A gaúcha Elis Regina Carvalho Costa surgiu no cenário musical nacional em 1965, aos 20 anos de idade, quando se tornou a grande revelação do festival da TV Excelsior em 1965, cantando Arrastão, de Vinicius de Moraes e Edu Lobo. A MPB ganhava uma estrela que saiu de cena de forma abrupta, em 19 de janeiro de 1982, por overdose. A importância da cantora é tema do Em Foco do Diario de domingo, por Luce Pereira.
O show inacabado de Elis Regina
Os 33 anos da morte de um dos maiores fenômenos da MPB mostram a força do mito: a Pimentinha segue conquistando fãs e vendendo discos
Luce Pereira
Não estranhe, o tempo voa mesmo e com asas tão sutis que chega a dar medo. Quem diria que Elis Regina foi embora há 33 anos, completados amanhã? Era uma terça-feira e eu ia chegando em São Paulo (de ônibus, porque avião não cabia no orçamento), quando o rádio que entretinha o motorista caminho afora disparou a notícia: “Acaba de falecer, no Hospital das Clínicas, a cantora Elis Regina…” Lembro que levei a mão à boca, depois de ficar “cor de papel”, e continuei ouvindo, perplexa, o noticiário sobre o caso. A programação do primeiro dia em Santos foi, naturalmente, assistir a todos os telejornais em busca de informações. O Brasil não acreditava naquilo.

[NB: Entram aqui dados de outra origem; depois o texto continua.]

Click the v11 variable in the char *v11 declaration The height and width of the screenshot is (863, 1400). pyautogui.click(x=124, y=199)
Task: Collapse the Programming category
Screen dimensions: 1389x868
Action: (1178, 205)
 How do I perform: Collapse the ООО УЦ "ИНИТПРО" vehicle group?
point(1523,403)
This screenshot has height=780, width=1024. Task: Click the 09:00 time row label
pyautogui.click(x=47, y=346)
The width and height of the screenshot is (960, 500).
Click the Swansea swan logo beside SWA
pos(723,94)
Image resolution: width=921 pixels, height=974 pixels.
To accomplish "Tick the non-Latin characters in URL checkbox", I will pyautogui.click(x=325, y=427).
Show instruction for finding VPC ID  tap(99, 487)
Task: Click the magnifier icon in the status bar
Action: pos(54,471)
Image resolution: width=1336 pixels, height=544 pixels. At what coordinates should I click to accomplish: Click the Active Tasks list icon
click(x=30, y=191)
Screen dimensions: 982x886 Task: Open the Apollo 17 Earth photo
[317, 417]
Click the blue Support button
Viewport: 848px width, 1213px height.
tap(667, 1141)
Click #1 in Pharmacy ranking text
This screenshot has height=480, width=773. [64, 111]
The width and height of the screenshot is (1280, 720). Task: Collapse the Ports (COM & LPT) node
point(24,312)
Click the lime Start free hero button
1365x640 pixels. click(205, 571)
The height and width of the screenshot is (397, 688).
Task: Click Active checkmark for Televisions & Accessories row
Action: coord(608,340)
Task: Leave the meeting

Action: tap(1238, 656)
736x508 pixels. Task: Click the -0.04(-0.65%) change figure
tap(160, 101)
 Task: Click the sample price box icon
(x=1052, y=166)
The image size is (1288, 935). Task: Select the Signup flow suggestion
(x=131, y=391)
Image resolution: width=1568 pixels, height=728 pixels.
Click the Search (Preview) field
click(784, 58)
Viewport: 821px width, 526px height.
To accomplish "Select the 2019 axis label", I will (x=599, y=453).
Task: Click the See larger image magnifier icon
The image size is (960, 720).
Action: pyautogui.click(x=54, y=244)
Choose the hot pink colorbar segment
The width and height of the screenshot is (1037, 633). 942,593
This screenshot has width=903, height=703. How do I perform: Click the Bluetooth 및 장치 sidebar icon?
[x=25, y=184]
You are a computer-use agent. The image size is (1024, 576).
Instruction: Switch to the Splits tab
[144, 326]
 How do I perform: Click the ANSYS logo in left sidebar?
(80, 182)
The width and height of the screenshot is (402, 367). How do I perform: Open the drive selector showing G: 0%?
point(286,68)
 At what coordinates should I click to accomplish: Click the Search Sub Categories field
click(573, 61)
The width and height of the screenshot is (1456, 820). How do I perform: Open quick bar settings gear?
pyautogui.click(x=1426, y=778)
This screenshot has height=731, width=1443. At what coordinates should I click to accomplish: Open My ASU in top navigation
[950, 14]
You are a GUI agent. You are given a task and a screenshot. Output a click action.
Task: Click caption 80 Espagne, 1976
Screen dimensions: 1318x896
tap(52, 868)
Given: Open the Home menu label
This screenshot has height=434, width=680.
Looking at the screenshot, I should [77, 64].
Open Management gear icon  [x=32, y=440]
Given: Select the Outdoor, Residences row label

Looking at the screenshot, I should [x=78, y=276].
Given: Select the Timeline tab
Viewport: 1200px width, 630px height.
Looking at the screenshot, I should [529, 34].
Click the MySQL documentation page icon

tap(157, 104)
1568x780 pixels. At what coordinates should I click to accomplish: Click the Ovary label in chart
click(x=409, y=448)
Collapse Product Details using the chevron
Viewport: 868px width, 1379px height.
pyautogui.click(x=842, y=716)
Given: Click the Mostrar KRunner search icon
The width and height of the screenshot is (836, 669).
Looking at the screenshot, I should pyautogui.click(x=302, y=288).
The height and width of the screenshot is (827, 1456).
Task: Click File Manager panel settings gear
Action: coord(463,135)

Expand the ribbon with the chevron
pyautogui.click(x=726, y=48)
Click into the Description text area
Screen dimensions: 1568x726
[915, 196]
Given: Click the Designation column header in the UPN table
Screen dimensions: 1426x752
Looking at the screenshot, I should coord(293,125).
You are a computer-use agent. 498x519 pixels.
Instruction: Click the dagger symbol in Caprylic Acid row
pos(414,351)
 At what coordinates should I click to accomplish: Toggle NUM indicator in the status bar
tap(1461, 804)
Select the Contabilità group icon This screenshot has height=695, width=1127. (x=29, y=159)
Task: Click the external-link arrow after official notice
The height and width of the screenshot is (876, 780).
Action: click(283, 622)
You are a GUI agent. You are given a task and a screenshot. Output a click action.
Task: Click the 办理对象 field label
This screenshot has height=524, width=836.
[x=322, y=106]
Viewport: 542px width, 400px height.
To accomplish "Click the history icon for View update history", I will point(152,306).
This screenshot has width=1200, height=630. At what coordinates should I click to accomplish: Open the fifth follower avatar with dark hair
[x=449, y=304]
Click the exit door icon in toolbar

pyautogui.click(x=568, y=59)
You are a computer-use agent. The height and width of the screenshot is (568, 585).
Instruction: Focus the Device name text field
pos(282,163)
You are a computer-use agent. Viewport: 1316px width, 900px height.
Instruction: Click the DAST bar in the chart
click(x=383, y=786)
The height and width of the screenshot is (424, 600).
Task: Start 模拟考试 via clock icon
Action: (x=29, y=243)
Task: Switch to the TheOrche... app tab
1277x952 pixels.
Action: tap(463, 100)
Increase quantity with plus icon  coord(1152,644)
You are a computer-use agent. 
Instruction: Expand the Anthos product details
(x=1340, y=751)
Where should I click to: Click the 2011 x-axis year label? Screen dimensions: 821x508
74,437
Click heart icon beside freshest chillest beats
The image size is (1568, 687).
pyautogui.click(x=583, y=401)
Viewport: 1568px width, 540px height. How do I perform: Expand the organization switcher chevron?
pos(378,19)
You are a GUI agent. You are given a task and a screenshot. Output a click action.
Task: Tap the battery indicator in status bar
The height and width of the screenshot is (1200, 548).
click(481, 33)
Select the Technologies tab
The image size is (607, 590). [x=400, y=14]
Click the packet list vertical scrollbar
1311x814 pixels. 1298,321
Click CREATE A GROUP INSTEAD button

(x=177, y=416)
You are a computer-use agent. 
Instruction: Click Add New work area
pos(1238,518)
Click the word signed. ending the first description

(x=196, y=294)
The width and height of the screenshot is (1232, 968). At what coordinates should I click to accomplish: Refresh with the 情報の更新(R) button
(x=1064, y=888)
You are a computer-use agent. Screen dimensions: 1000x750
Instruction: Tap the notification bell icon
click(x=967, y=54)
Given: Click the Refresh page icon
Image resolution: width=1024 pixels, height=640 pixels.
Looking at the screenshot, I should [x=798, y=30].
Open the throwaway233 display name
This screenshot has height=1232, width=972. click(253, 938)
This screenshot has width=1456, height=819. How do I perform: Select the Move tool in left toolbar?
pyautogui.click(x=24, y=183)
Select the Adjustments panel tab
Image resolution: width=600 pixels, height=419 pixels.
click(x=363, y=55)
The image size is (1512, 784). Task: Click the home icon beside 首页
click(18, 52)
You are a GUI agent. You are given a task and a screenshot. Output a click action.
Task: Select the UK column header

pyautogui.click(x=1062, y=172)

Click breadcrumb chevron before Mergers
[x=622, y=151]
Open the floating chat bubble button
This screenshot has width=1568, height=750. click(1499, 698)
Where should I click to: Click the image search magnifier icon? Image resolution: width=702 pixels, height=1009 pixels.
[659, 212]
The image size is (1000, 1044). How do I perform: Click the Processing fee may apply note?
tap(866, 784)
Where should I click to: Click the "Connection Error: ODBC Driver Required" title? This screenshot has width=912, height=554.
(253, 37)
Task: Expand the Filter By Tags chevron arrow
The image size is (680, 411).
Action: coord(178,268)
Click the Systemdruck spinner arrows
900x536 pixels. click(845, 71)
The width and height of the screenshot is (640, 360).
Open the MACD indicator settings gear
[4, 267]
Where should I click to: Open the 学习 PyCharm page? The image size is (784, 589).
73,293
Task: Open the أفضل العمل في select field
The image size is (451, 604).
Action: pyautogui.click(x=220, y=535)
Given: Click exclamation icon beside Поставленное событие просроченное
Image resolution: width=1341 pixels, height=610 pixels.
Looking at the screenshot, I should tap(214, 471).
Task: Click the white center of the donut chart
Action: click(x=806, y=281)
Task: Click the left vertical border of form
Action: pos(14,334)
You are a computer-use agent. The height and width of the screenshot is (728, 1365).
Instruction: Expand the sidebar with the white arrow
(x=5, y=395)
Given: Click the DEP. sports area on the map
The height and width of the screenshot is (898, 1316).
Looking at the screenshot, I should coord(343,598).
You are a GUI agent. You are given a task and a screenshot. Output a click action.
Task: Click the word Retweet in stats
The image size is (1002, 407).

E a incredulidade era compreensível. A MPB perdia não apenas sua maior estrela como uma mulher de personalidade estonteante, que não tinha o menor medo de se atirar no escuro, feito camicase, em busca da maior obsessão: encontrar joias musicais raras para enriquecer o repertório e a vida. Foi assim que lançou muitos dos maiores nomes da Música Popular Brasileira em todos os tempos e de alguns tornou-se inseparável, como foi o caso de Milton Nascimento.
Em longa e comovente entrevista publicada no dia 8 de abril de 2012, numa revista de circulação nacional, Bituca fez elogios rasgados à amiga. Disse que, quando compunha uma música, só a via como intérprete e que, de tão íntimos, chegou a tomar conta dos filhos pequenos, João e Pedro, enquanto ela estava no palco fazendo show da turnê Transversal do tempo (1978), um dos mais festejados de toda a carreira. Não retirou uma vírgula do que disse o irmão de Elis, Rogério Costa, depois de uma apresentação em Paris: “Minha irmã foi o grande amor de sua vida, Milton”.
Na verdade, Elis foi sempre o grande amor do Brasil apaixonado por MPB, sem desmerecimento do maravilhoso trabalho das duas concorrentes diretas, Maria Bethania e Gal Costa, que chegavam a vender dez vezes mais discos do que ela. É que a Pimentinha incendiava o palco com voz e interpretação de tirar o fôlego e fora dele era a polêmica e o destemor em pessoa. Desafiava a ditadura militar com postura política de resistência e nunca deixou de ser admirada, mesmo quando se contradizia. Na década de 1960, por exemplo, liderou passeata contra o uso de guitarras na MPB, depois passou a gravar disco com arranjos cheios delas. Ao todo foram 28 LPs e Elis parecia se superar a cada um.
Só não conseguiu ser maior do que o maior de todos os desafios: conciliar a vida agitada, o temperamento forte, a busca obsessiva pela perfeição no trabalho, a vaidade e os amores turbulentos. A causa da morte – mistura de grande dose de cocaína com álcool – pegou de surpresa o país, que a imaginava livre das drogas, mas, diante do significado da perda, não conseguiu mais do que ajudar na perpetuação do mito, cuja trajetória aparece em detalhes na biografia feita pela escritora e amiga Regina Echeverria – Furacão Elis – reeditado em 2012.
Os discos de Elis Regina Carvalho Costa, que deixou a vida com apenas 36 anos, continuam vendendo como se ela ainda fosse fazer a turnê do último LP, Trem azul (1982). E a sensação cresceu quando a filha, a também cantora Maria Rita, desistiu de resistir ao desejo de homenageá-la em show com os maiores sucessos da carreira. Quem esteve na plateia do Redescobrir, a partir de maio de 2013, por momentos fechou os olhos e foi como se ouvisse Elis outra vez. Mas, para a alegria de uma multidão, Brasil afora, Maria Rita está certa: “Minha mãe não vai morrer nunca”.